20.2.11

Llevarse a casa la tensión del trabajo


Cuando uno se equivoca, lo mejor es aceptarlo y aprender de ello.
No somos padres perfectos y pretenderlo puede complicarnos la vida. El otro día lo pasé mal porque , supongo que a vosotros amables lectores os habrá sucedido en alguna ocasión,  al volver a casa tras un duro día en el colegio, mi trabajo,  reprendí a mi hija mayor por algo que, bien mirado,  no era tan importante. Se puede decir que me "pasé de rosca".  En el relax de casa, con un fin de semana por delante y sin la presión del trabajo, no soporté un leve acto de desorden y sobreactué de la peor manera posible gritando encolerizado.  Me di cuenta del error en cuanto mi hija no discutió como en otras ocasiones, cuando mantenemos un pulso sutil donde ambos sabemos que al final, su protesta no deja de ser sólo pataleo, puesto que ella sabe que lo que digo es lo correcto.
Esta vez no.
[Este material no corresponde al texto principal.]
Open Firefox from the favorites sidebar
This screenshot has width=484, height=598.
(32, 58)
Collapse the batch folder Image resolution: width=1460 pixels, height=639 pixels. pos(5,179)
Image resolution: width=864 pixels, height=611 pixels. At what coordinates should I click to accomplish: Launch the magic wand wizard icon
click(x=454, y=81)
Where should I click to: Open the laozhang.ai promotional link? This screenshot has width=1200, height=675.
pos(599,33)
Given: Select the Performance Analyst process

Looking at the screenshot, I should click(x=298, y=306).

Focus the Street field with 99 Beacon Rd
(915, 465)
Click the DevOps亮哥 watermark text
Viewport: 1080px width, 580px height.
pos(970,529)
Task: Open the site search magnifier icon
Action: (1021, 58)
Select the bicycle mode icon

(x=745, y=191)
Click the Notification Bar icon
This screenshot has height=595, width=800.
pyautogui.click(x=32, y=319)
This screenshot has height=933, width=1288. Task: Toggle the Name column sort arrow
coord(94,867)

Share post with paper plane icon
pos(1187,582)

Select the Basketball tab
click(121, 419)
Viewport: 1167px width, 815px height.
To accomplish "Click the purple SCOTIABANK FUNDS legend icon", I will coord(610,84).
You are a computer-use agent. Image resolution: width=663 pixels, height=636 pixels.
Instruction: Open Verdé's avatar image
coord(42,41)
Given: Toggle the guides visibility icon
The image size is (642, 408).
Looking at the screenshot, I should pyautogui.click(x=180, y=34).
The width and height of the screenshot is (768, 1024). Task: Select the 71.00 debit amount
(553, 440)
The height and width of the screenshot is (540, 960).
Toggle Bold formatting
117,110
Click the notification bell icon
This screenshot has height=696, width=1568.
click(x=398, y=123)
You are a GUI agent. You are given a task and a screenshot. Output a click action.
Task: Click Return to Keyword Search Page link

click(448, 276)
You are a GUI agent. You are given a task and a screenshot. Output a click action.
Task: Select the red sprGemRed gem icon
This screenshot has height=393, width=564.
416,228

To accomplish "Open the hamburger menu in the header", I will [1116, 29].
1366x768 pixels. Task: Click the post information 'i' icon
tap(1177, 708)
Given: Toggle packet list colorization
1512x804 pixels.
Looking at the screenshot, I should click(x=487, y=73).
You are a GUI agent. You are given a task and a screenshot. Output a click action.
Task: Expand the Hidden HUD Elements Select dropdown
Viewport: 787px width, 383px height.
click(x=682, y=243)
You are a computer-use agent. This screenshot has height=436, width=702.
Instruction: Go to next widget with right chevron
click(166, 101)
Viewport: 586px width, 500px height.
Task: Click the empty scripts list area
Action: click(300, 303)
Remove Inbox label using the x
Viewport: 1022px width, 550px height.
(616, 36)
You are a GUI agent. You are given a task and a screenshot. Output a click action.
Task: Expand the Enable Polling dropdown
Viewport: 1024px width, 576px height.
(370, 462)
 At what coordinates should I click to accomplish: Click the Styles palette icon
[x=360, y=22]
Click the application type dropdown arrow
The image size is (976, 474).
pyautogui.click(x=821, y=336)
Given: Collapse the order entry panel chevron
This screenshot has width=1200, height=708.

No discutió. Se puso seria, bajó un poco la cabeza, cerró los ojos y al poco, una lágrima empezó a bajar por su rostro.  Me sentí fatal.
Analizando la situación a posteriori me he dado cuenta que la excesiva tensión del trabajo es la causante de ese error cometido por mí en el trato con mi hija.

Como las equivocaciones forman parte del aprendizaje y sin éstas difícilmente se progresa, intentar evitarlas al máximo y procurar aprender de ellas es la garantía del progreso, en todos los terrenos, en todas las materias , en todas las edades, por eso de ahora en adelante, sabiendo donde está el error,  procuraré de algún modo "encenderme una alarma en mi interior" cuando detecte sobreactuación, inercia dañina de mi trabajo.
Lo que me pasa en la escuela donde trabajo no debo pagarlo con mi familia. Es un propósito firme.

Sin que sirva de excusa, es comprensible por qué la tensión me la llevo a casa también, paso a explicarlo:

Mi trabajo de maestro, a la vez que relajado y en ocasiones entusiasta, me exige estar alerta de un modo constante e intentar cometer el menor  número de errores posibles. Permanentemente me exige un delicado y a veces imposible equilibrio entre afecto, cordialidad y firmeza. En muchas  ocasiones y a diario,  debo sobreactuar para resaltar, centrar y también  enmendar  o desviar la atención. En cada jornada, y varias veces  debo hacer de juez imparcial en pequeños conflictos y dictar sentencias justas, con poco tiempo para hacer hacer diligencias. Todos los días debo resolver muchos conflictos a modo de "juicios rápidos".
Además de todo esto debo enseñar  a un grupo grande de alumnos (excesivamente grande y heterogéneo con unas diferencias entre ellos  de nivel y actitud  enormes) la materia que se tercie, progresando en el programa de la asignatura y corrigiendo trabajos, exámenes y atendiendo a peticiones de información de padres, cuando no de exigencias un tanto fuera de lugar, ante las que también debo mantener ese delicado equilibrio de ayudar  a padres un tanto despistados o bastante a veces, exigentes o negligentes  en ocasiones  con sus hijos y mostrarse firme sin dejar de ser compresivo con las circunstancias.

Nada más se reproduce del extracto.